There is always a market for people who want to have the best of Sky, either without commitment or without a satellite dish. On Digital hoped to be that, but circumstances ensured that this didn't happen. Closest thing we have to that is NOW TV.
I don't know whether it would have made that much difference if Sky were able to stay in BDB. Possibly bought a little more time through cheaper carriage of Sky channels, but I don't think Sky were ever going to take a non-aggressive stance, even with a stake in it.
Sky had over 3 million subscribers on their existing analogue service when digital TV launched and they wanted them off that platform as quickly as possible to avoid the cost of running two systems in parallel. In the end it only took 2 years to shut down most analogue channels and get the bulk of the subscriber base moved over, and only a further year to discontinue the analogue service altogether.
This demographic represented the largest group of potential subscribers to both Sky Digital and On Digital and it would never be acceptable to see an analogue subscriber move to OD but there was potentially a real risk of defection for customers happy with the analogue service, seeing as the OD service compared very well to Sky Analogue, didn't involve waiting for an install and offered a slightly cheaper subscription into the bargain.
With that in mind, Sky weren't happy to let analogue subscribers stay on analogue, and they would never accept them moving to OD which they merely owned a stake in, they were always going to aggressively take on OD through the free box offer in order to make sure analogue subscribers stayed with Sky.
That's why I think it was always a mug's game for OD to try and directly take on Sky in their key demographic as they were essentially trying to steal Sky's existing customers which Sky would never let happen.
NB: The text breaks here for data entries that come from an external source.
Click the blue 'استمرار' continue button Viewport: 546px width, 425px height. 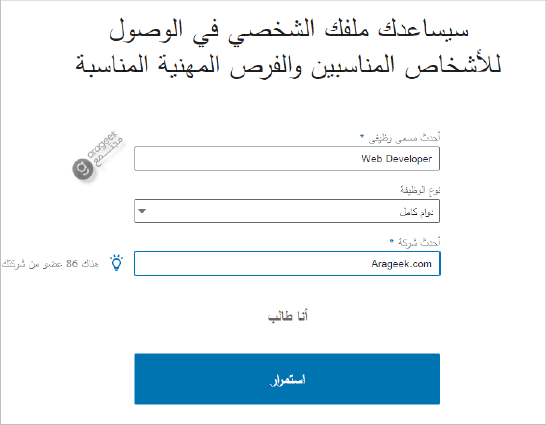click(287, 379)
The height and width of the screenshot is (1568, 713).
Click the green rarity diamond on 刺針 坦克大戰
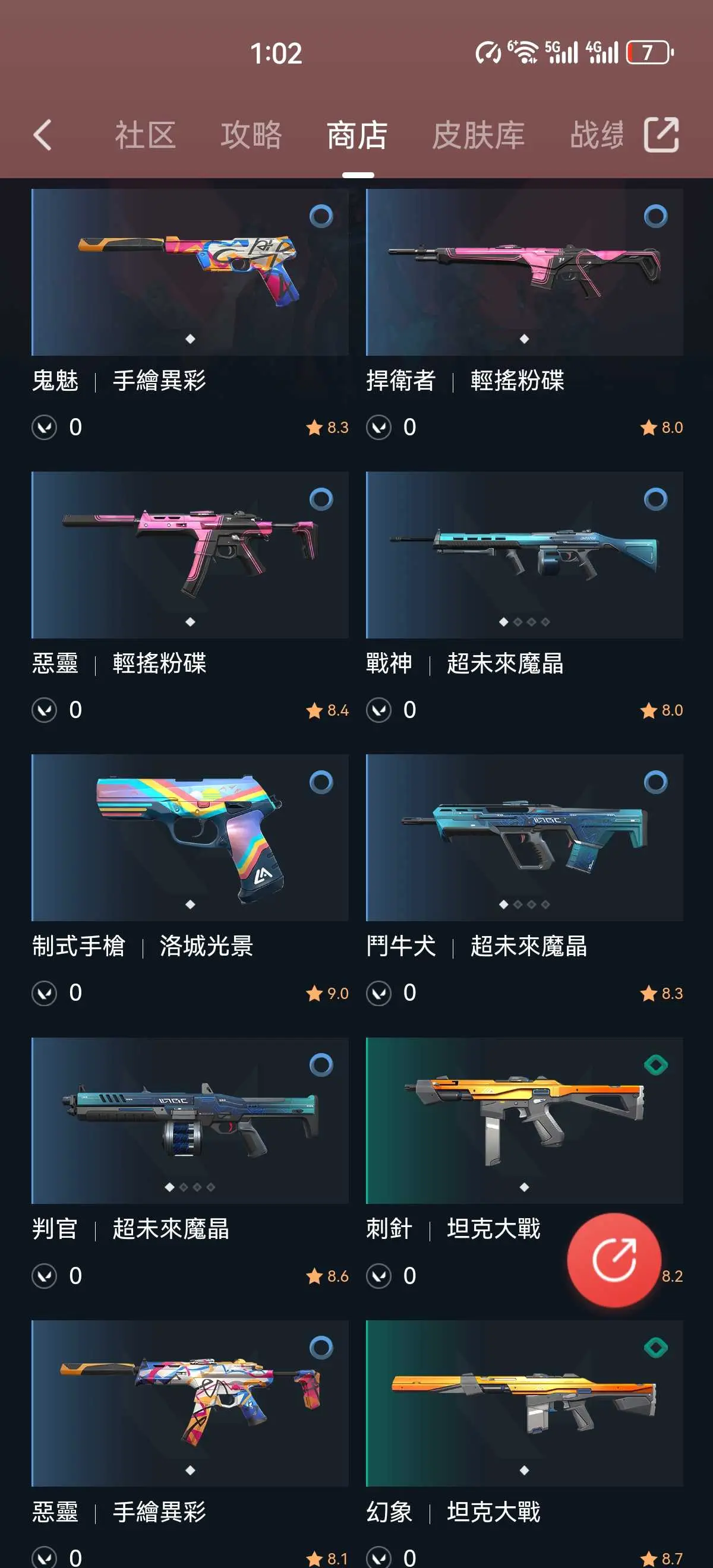point(656,1064)
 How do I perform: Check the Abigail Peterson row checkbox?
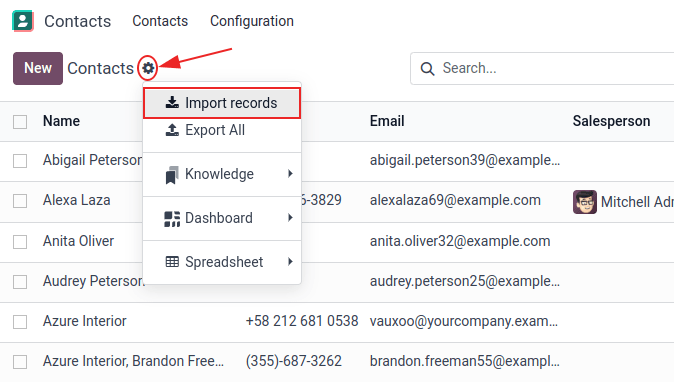pos(20,161)
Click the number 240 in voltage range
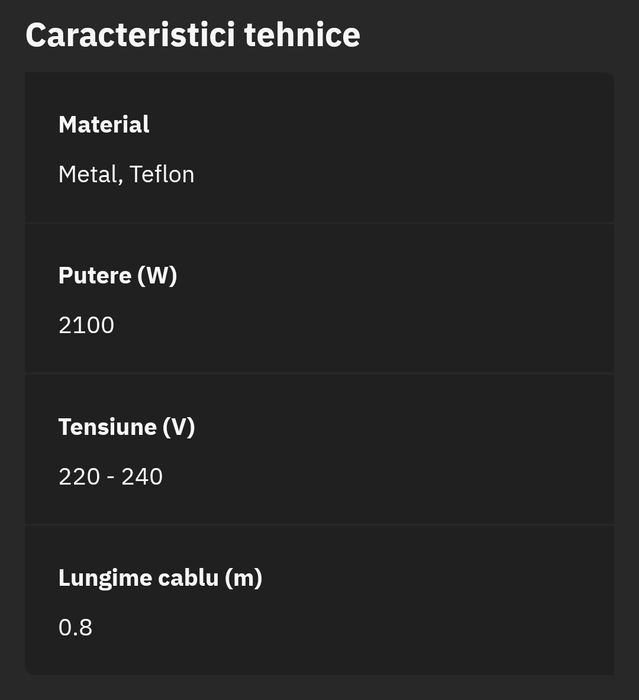 (142, 477)
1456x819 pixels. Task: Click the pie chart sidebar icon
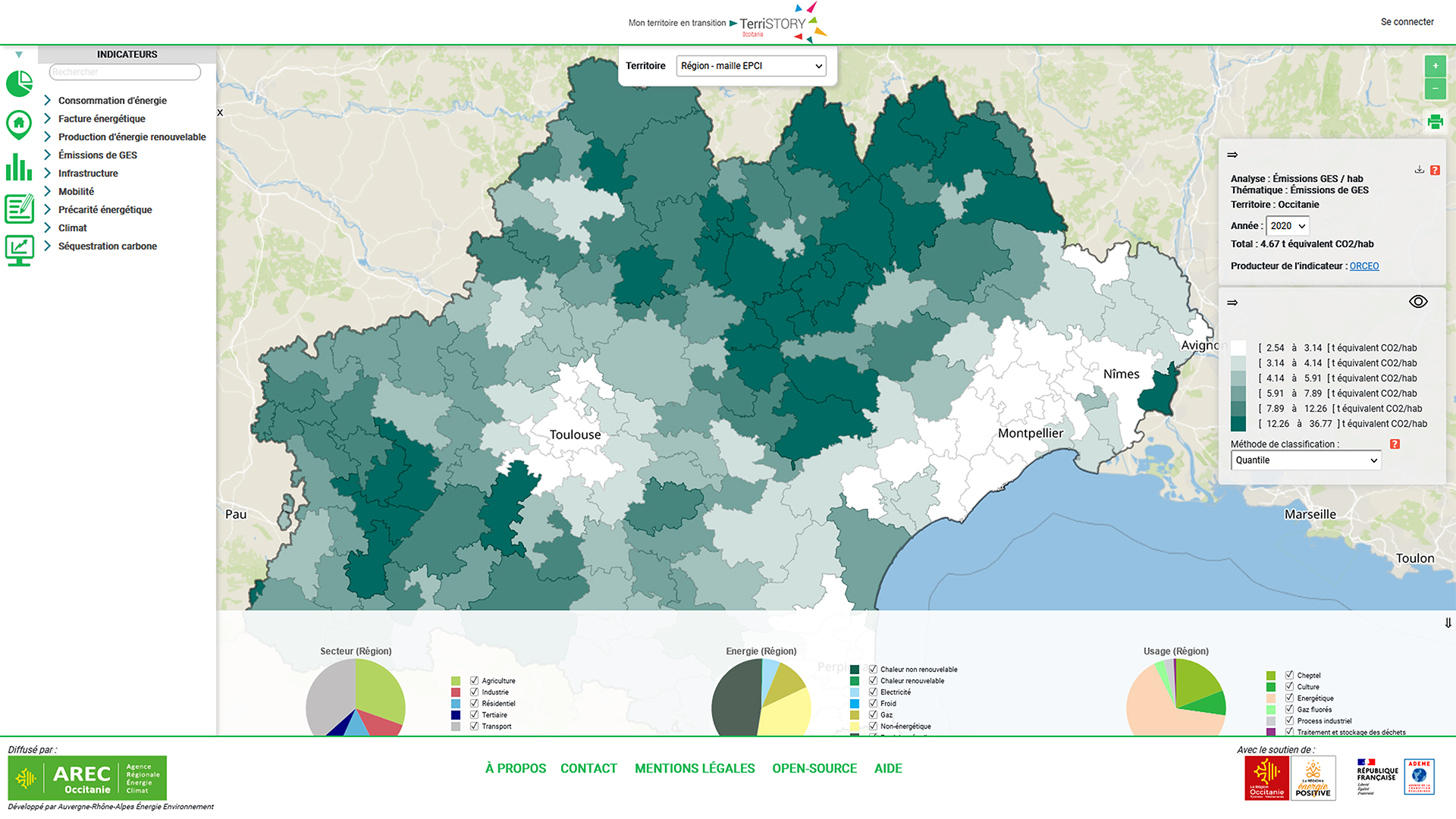tap(19, 83)
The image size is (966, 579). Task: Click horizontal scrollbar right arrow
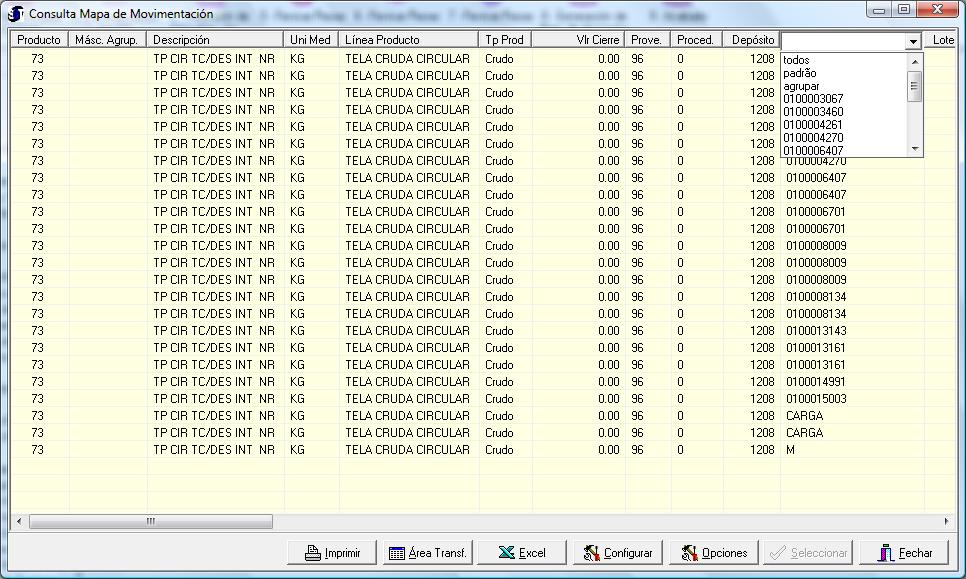[947, 522]
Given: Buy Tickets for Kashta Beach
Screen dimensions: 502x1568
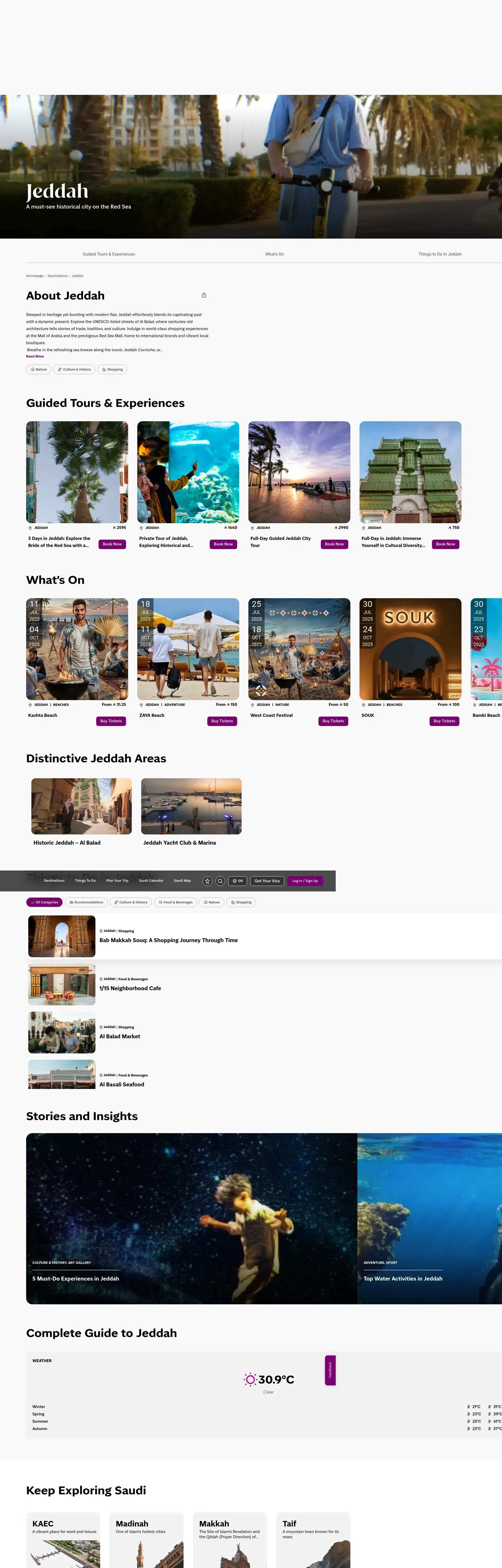Looking at the screenshot, I should (x=111, y=721).
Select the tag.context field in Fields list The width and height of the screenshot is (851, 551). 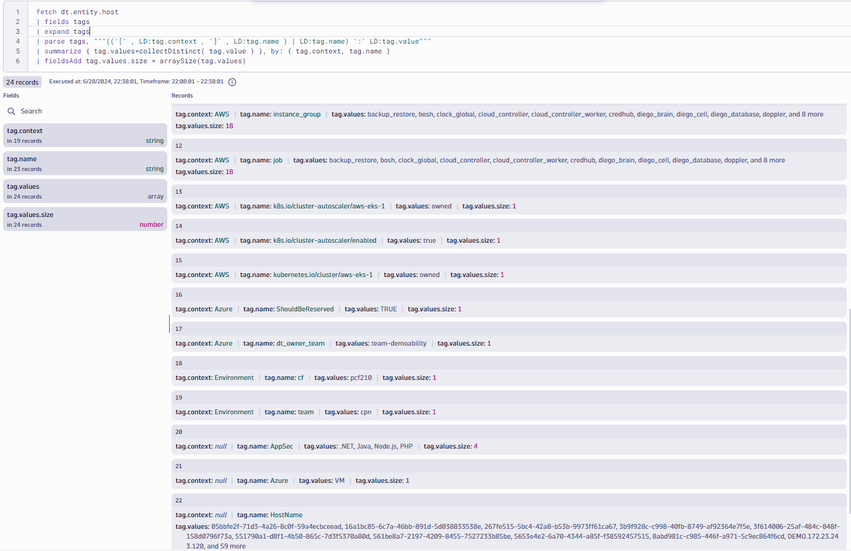(x=84, y=135)
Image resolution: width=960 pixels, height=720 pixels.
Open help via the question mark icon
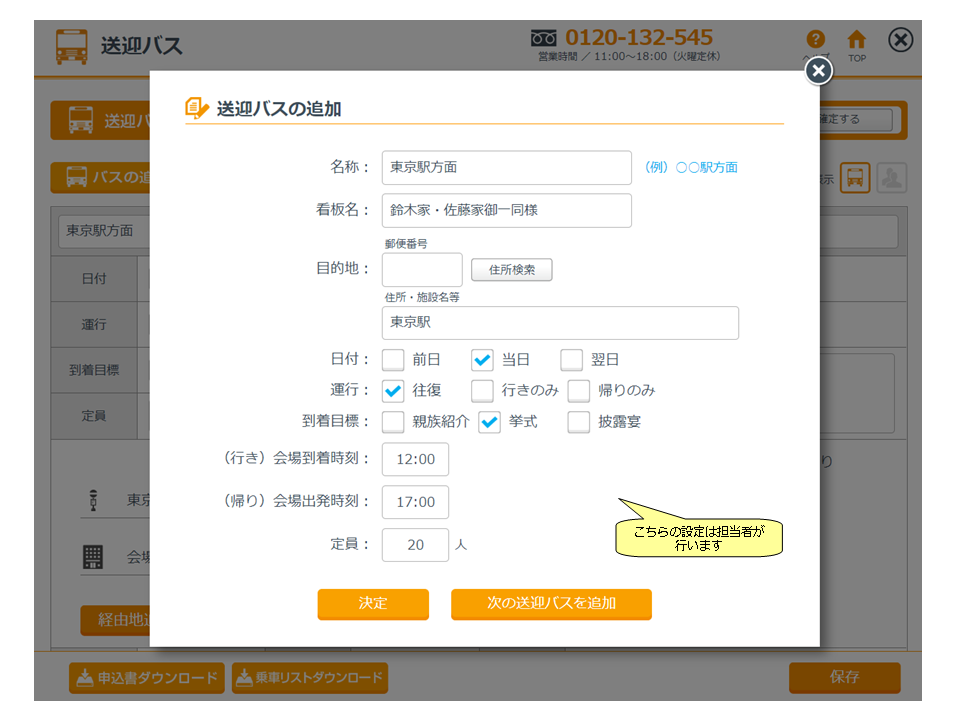(816, 40)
If they had targeted secondary markets which Sky was unlikely to reach - grown up children living at home who wanted more channels in their room but couldn't get a free box because mum & dad had already nabbed that offer, students, actively marketed to listed properties which couldn't have a satellite dish, targetted areas with strong penetration of analogue cable systems which Sky didn't have much of a representation in etc etc then I think they may well have done better - and if Sky had retained a stake in BDB under that arrangement, they may have been better tolerated by Sky who would then have been happy to spend the early years converting analogue subscribers (which would still see the platform grow spectacularly and was a rather more simple prospect than targeting brand new customers) rather than trying to destroy On Digital.